Is There an "Off Switch" for Pain?


Investigators believe they may have identified a potential "off switch" for pain, according to study results published in the journal Brain.

Researchers identified what they term an “off switch” for pain in animals, according to findings published in the journal Brain.

Led by Daniela Salvemini, PhD, from Saint Louis University in Missouri, researchers set out to identify new therapeutic treatments for chronic pain. The demonstrated that by activating the A3 adenosine receptor (A3AR), the pain relief effects of adenosine can be mediated.

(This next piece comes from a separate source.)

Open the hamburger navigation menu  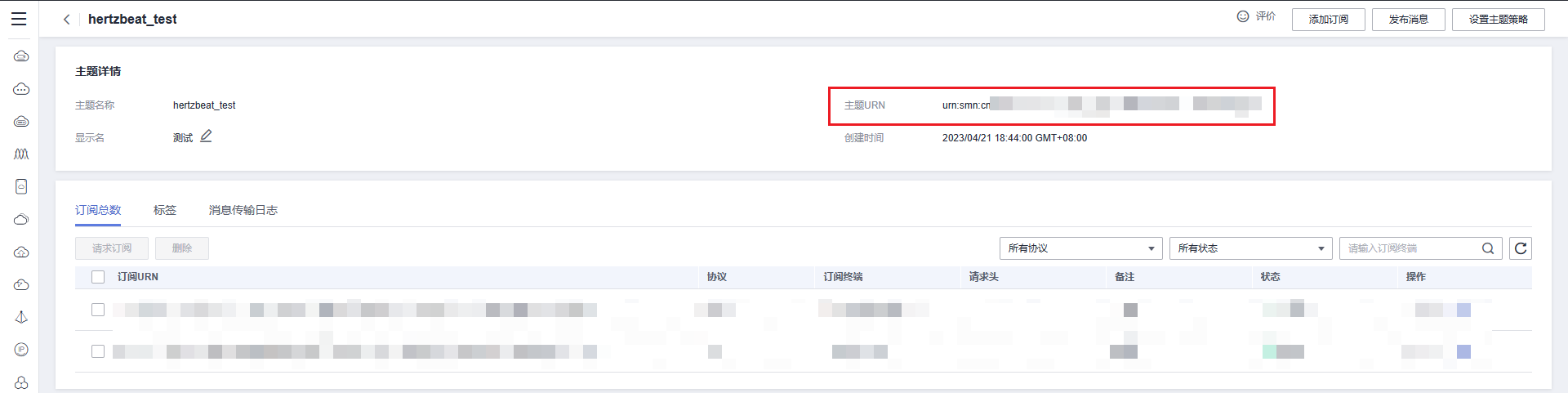(19, 19)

“It has long been appreciated that harnessing the potent pain-killing effects of adenosine could provide a breakthrough step towards an effective treatment for chronic pain,” Salvemini said in a press release. “Our findings suggest that this goal may be achieved by focusing future work on the A3AR pathway, in particular, as its activation provides robust pain reduction across several types of pain.”

A3AR agonists are already in clinical trials being tested as anti inflammatory and anti cancer agents. So far, the trials have shown good safety profiles for the A3AR agonists.

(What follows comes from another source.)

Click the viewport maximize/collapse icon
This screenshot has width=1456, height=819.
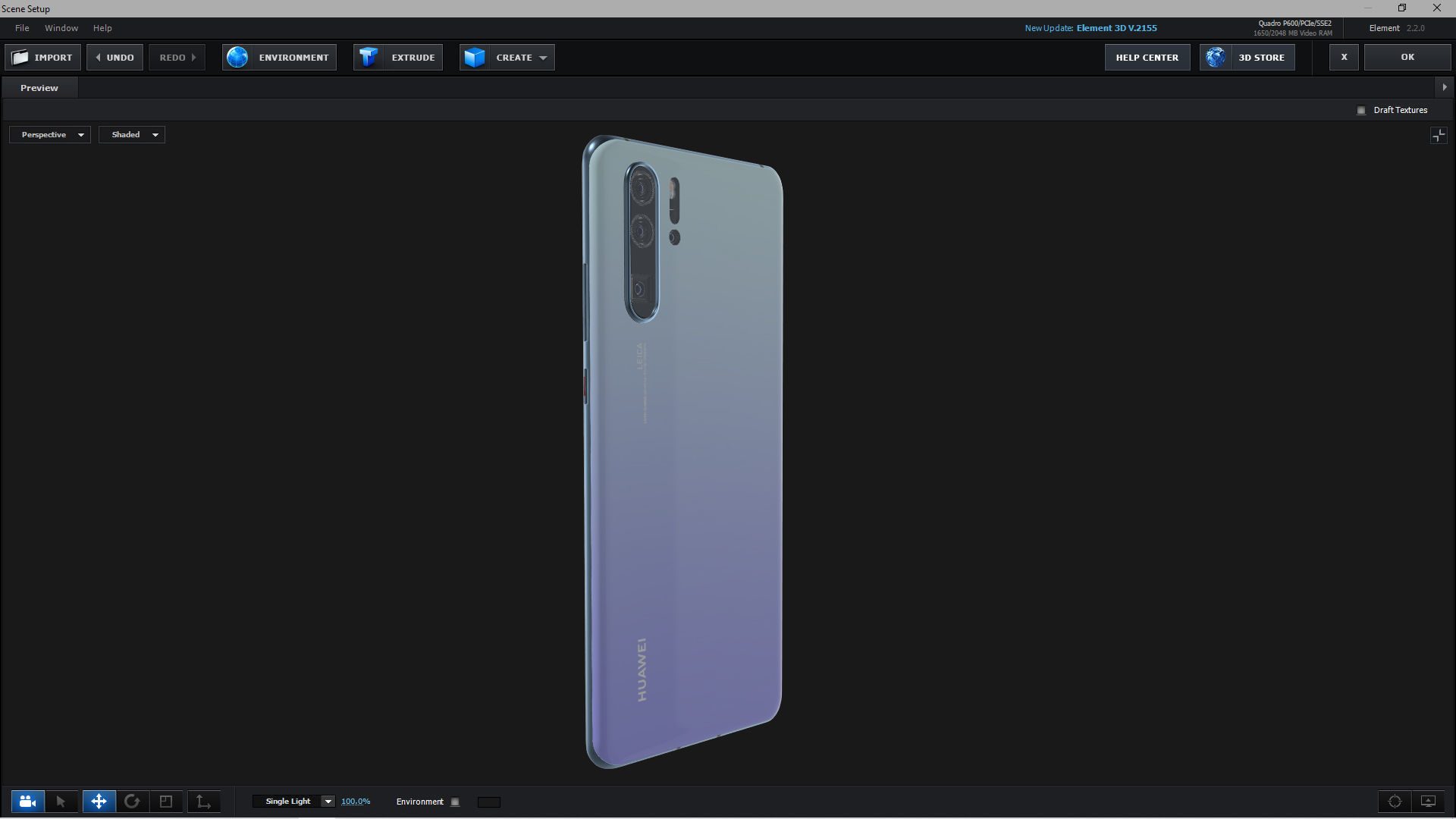pos(1438,136)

“These studies suggest that A3AR activation by highly selective small molecular weight A3AR agonists such as MRS5698 activates a pain-reducing pathway supporting the idea that we could develop A3AR agonists as possible new therapeutics to treat chronic pain,” Salvemini said.

By turning on a receptor in the brain and spinal cord, they were able to counteract the effects in animal models of chronic nerve pain. The investigators activated the A3AR which prevented or reversed pain that developed slowly from nerve damage without causing analgesic tolerance or intrinsic rewards, unlike opioids. This can be achieved either by the native chemical stimulator of the A3 receptor, the small molecule adenosine, or by a powerful synthetic molecule drug invented at the National Institutes of Health (NIH).

“Further examination revealed that A3AR activation reduced spinal cord pain processing by decreasing the excitability of spinal wide dynamic range neurons and producing supraspinal inhibition of spinal nociception through activation of serotonergic and noradrenergic bulbospinal circuits,” the authors concluded in the study. “These studies reveal A3AR activation by adenosine as an endogenous anti-nociceptive pathway and support the development of A3AR agonists as novel therapeutics to treat chronic pain.”

Currently, treatment for pain comes in the form of opioids, adrenergic, and calcium channels. Before this study, investigators had not yet successfully found a way to forge this pathway because target receptors engaged many side effects.